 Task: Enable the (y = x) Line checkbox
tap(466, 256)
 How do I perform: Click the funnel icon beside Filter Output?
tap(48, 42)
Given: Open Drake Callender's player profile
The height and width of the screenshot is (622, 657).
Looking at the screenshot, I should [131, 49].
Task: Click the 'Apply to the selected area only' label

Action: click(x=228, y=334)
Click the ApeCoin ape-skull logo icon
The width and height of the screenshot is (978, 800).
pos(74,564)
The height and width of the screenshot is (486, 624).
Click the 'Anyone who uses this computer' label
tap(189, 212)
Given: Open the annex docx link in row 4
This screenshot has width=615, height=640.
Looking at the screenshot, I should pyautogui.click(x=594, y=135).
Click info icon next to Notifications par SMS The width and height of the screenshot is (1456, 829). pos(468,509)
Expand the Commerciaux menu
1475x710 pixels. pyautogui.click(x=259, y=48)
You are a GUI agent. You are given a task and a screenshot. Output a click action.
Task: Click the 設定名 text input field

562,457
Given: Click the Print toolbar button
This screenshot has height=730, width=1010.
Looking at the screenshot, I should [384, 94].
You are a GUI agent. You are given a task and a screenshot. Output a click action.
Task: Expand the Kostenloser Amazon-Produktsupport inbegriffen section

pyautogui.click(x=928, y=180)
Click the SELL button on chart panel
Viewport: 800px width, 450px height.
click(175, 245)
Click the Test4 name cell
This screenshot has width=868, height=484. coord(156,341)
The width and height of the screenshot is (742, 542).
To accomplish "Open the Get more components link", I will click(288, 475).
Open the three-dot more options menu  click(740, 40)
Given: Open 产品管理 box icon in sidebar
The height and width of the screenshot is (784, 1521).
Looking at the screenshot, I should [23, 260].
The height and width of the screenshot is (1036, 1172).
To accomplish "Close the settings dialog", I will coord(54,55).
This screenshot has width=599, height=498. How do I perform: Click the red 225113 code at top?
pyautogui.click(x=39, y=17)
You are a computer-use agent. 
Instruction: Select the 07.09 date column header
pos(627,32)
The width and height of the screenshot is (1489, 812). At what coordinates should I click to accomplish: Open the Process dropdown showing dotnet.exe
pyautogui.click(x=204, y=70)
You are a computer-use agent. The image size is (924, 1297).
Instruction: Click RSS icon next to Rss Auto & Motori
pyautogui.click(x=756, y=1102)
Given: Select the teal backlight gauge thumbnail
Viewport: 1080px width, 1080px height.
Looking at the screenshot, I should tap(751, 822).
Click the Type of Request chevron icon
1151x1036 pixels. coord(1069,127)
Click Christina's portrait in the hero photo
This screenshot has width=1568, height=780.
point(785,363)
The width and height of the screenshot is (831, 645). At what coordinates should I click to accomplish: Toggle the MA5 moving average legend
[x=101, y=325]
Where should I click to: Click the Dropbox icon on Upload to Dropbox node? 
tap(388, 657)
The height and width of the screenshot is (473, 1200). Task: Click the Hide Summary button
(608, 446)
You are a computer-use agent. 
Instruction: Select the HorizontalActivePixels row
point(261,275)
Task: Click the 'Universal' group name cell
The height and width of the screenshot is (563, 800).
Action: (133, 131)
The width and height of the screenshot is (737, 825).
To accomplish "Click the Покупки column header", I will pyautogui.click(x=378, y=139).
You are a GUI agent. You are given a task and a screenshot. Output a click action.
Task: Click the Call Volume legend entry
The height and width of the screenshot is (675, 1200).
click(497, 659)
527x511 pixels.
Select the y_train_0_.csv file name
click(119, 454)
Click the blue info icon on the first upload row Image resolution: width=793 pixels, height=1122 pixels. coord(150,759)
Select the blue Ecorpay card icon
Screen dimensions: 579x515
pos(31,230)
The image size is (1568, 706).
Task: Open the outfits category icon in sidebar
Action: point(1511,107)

Work request - Transcribe the data above in full, exactly.

Response to the exercise -
 Task: Enable the (y = x) Line checkbox
tap(466, 256)
 How do I perform: Click the funnel icon beside Filter Output?
tap(48, 42)
Given: Open Drake Callender's player profile
The height and width of the screenshot is (622, 657).
Looking at the screenshot, I should [131, 49].
Task: Click the 'Apply to the selected area only' label

Action: click(x=228, y=334)
Click the ApeCoin ape-skull logo icon
The width and height of the screenshot is (978, 800).
pos(74,564)
The height and width of the screenshot is (486, 624).
Click the 'Anyone who uses this computer' label
tap(189, 212)
Given: Open the annex docx link in row 4
This screenshot has width=615, height=640.
Looking at the screenshot, I should pyautogui.click(x=594, y=135).
Click info icon next to Notifications par SMS The width and height of the screenshot is (1456, 829). pos(468,509)
Expand the Commerciaux menu
1475x710 pixels. pyautogui.click(x=259, y=48)
You are a GUI agent. You are given a task and a screenshot. Output a click action.
Task: Click the 設定名 text input field

562,457
Given: Click the Print toolbar button
This screenshot has height=730, width=1010.
Looking at the screenshot, I should [384, 94].
You are a GUI agent. You are given a task and a screenshot. Output a click action.
Task: Expand the Kostenloser Amazon-Produktsupport inbegriffen section

pyautogui.click(x=928, y=180)
Click the SELL button on chart panel
Viewport: 800px width, 450px height.
click(175, 245)
Click the Test4 name cell
This screenshot has width=868, height=484. coord(156,341)
The width and height of the screenshot is (742, 542).
To accomplish "Open the Get more components link", I will click(288, 475).
Open the three-dot more options menu  click(740, 40)
Given: Open 产品管理 box icon in sidebar
The height and width of the screenshot is (784, 1521).
Looking at the screenshot, I should [23, 260].
The height and width of the screenshot is (1036, 1172).
To accomplish "Close the settings dialog", I will coord(54,55).
This screenshot has width=599, height=498. How do I perform: Click the red 225113 code at top?
pyautogui.click(x=39, y=17)
You are a computer-use agent. 
Instruction: Select the 07.09 date column header
pos(627,32)
The width and height of the screenshot is (1489, 812). At what coordinates should I click to accomplish: Open the Process dropdown showing dotnet.exe
pyautogui.click(x=204, y=70)
You are a computer-use agent. The image size is (924, 1297).
Instruction: Click RSS icon next to Rss Auto & Motori
pyautogui.click(x=756, y=1102)
Given: Select the teal backlight gauge thumbnail
Viewport: 1080px width, 1080px height.
Looking at the screenshot, I should tap(751, 822).
Click the Type of Request chevron icon
1151x1036 pixels. coord(1069,127)
Click Christina's portrait in the hero photo
This screenshot has width=1568, height=780.
point(785,363)
The width and height of the screenshot is (831, 645). At what coordinates should I click to accomplish: Toggle the MA5 moving average legend
[x=101, y=325]
Where should I click to: Click the Dropbox icon on Upload to Dropbox node? 
tap(388, 657)
The height and width of the screenshot is (473, 1200). Task: Click the Hide Summary button
(608, 446)
You are a computer-use agent. 
Instruction: Select the HorizontalActivePixels row
point(261,275)
Task: Click the 'Universal' group name cell
The height and width of the screenshot is (563, 800).
Action: (133, 131)
The width and height of the screenshot is (737, 825).
To accomplish "Click the Покупки column header", I will pyautogui.click(x=378, y=139).
You are a GUI agent. You are given a task and a screenshot. Output a click action.
Task: Click the Call Volume legend entry
The height and width of the screenshot is (675, 1200).
click(497, 659)
527x511 pixels.
Select the y_train_0_.csv file name
click(119, 454)
Click the blue info icon on the first upload row Image resolution: width=793 pixels, height=1122 pixels. coord(150,759)
Select the blue Ecorpay card icon
Screen dimensions: 579x515
pos(31,230)
The image size is (1568, 706).
Task: Open the outfits category icon in sidebar
Action: point(1511,107)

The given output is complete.